··· Excerpted passage
Even when my paati passed away in ’99, Lakshman Mama was the one who made sure that the home was not swallowed by grief. He taught me trigonometry in spare time and, at the same made sure that children were not exposed to grief up front. In fact, he even took blame for a ridiculously stupid act of mine and, all these years I had buried the incident deep in my head. I had sprayed the walls of the bathroom with my chittapa’s shaving foam and, chitappa was furious when he was met with the graffiti on the wall, as soon as he entered the bathroom groggy eyed in the morning! Mama looked at my cat face and, mentioned subtly that he had tried to use it but it just sprayed everywhere. No one believed him though. However today, I guess I have to look up and, smile at him and thank him. I am not sure if he must have ever remembered this, but I am sure, he must be smiling now if he ever happens to read my post here from above. (Do angels facebook? Who knows, they might!) 🙂
On 23rd August, we lost a chess master, a magician with cards (every trick of his was a revelation!), an aspiring Vedic scholar, a Maths tutor who taught children in his neighborhood for free and, importantly a good soul who helped people even when he was not in a position to help himself. During the last meet, I was mesmerized by the way he explained complicated procedures of our Indian culture in a simple lucid manner. And, there was a conspicuous twinkle in his eyes when he delved into the subject of Vedas. He explained how science, spirituality and religion are like the sides of a triangle and that, they are entwined in a magical way. He also got me a book on Bhagwatam, and asked me to read out stories to Arjun everyday. Sensing my interest in spirituality, he had promised to teach me a lot on the subject when we would meet next time. Sadly, the next time will never come now.
My maami who has handled her irrevocable loss with grace and elan mentioned how he reminisced the happy moments he spent with Arjun in that one week. We smiled and cried at the same time.
However, when I heard about his demise, there were two strong emotions I felt. One, a void that shall remain a void in my life and, second, a strange sense of peace that he did not suffer at all in his last hours as a mortal. But, the grief of having lost a loved one stays as it engulfs us in a dense cloak of vacuum every time, his dancing eyes marquee in front of us, as relished memories. Every time I look at the chess board or, a deck of playing cards or, at the countless puzzles and riders in the newspapers, it reminds me of the bitter reality – He is not physically present with us anymore.
Mama, you lived a blessed life. You have inspired everyone you met. And, as you watch from the heavens above, you would know how many people have shed and are shedding tears on your untimely unexpected exit from the mortals’ world. You are remembered as an genius with the kindest heart that provided comfort to everyone you met. You are remembered with love, respect and pride. But more importantly, you are missed by each one of us. But maybe, this was God’s design. I am proud to be your niece and, I know you are happy, peaceful and content wherever you are now. And from now on, you will watch over us. I know.
P.S: This is a pic from 2012 when a one year old Arjun met his mama tatha – my Lakshman Mama for the first time.
······
··· Dataset content
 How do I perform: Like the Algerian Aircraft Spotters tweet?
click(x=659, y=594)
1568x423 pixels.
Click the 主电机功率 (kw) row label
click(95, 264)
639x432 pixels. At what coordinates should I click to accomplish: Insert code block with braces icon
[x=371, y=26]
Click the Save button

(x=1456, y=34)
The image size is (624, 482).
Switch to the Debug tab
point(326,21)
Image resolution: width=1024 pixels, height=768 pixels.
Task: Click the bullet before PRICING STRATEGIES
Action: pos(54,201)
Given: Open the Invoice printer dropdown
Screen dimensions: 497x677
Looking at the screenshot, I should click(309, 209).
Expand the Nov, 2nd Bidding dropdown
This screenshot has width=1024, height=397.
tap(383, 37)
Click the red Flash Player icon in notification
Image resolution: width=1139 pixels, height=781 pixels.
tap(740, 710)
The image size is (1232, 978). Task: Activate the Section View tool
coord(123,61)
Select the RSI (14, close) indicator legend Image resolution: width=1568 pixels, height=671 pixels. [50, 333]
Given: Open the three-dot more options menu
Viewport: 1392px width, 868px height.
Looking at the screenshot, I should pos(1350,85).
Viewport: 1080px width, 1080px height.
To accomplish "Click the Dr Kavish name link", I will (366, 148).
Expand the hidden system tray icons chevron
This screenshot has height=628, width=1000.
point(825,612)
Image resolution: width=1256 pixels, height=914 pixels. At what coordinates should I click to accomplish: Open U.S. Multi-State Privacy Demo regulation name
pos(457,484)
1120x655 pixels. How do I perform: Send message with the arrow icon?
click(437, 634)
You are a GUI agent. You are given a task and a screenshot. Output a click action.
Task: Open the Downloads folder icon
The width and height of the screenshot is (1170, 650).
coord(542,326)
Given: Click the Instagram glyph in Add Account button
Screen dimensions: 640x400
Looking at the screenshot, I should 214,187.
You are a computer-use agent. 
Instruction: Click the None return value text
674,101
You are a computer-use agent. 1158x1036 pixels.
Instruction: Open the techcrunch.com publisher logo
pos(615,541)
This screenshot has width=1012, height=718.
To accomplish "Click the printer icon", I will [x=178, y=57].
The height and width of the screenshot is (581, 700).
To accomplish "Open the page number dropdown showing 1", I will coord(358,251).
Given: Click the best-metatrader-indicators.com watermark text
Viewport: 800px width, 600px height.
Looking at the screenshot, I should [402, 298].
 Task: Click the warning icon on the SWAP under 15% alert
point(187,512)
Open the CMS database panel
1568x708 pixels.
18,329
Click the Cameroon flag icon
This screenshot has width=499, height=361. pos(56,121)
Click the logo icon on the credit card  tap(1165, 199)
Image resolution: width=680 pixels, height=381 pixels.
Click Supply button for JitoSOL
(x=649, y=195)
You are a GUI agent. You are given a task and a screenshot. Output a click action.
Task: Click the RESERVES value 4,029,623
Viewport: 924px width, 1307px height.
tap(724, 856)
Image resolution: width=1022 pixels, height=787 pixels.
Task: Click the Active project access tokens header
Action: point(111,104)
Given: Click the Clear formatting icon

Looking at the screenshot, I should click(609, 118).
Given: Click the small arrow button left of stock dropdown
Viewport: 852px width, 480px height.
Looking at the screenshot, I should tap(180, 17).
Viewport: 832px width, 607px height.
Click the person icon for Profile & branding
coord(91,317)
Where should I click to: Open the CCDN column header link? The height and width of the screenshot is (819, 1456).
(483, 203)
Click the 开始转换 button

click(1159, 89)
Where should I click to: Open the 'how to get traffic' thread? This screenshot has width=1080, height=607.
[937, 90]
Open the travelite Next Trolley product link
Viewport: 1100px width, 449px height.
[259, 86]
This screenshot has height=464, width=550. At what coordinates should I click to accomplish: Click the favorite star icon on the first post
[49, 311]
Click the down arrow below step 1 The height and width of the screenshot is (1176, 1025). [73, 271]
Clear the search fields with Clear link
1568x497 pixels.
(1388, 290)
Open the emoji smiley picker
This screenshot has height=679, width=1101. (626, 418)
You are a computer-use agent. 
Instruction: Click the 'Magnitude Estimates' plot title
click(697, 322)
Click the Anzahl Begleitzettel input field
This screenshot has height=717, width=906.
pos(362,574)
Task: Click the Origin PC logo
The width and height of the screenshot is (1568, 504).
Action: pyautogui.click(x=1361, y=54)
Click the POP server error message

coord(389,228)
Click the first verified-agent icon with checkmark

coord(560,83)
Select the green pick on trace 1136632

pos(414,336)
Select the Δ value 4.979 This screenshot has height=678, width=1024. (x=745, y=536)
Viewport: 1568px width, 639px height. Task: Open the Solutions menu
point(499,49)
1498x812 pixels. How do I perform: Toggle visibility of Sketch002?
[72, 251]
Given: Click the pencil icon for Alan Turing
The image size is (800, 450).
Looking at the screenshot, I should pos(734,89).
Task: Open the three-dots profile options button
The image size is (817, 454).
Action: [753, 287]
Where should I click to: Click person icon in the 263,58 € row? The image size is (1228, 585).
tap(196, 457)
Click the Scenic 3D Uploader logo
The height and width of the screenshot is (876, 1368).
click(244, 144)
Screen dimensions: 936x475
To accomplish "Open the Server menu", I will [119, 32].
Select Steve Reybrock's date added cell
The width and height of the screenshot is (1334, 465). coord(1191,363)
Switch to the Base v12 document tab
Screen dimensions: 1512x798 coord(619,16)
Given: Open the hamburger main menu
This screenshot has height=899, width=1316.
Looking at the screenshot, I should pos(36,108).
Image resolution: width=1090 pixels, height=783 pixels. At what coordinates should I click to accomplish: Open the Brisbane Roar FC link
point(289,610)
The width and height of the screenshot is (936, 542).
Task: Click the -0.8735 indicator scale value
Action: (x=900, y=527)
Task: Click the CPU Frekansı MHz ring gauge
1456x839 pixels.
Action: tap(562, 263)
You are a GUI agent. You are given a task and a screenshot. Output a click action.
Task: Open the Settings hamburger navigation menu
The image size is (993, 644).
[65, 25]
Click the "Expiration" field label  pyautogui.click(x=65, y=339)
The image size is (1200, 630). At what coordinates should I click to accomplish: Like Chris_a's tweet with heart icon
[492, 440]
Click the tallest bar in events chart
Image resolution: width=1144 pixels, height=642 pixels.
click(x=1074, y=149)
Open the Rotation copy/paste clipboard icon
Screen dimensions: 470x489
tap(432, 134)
······
Activity: In the tribute to Lakshman Mama, switch "heavens" to "skies" and give the passage again, starting at "Mama, you lived" and ending at "the first time.".

Result of this exercise:
Mama, you lived a blessed life. You have inspired everyone you met. And, as you watch from the skies above, you would know how many people have shed and are shedding tears on your untimely unexpected exit from the mortals’ world. You are remembered as an genius with the kindest heart that provided comfort to everyone you met. You are remembered with love, respect and pride. But more importantly, you are missed by each one of us. But maybe, this was God’s design. I am proud to be your niece and, I know you are happy, peaceful and content wherever you are now. And from now on, you will watch over us. I know.
P.S: This is a pic from 2012 when a one year old Arjun met his mama tatha – my Lakshman Mama for the first time.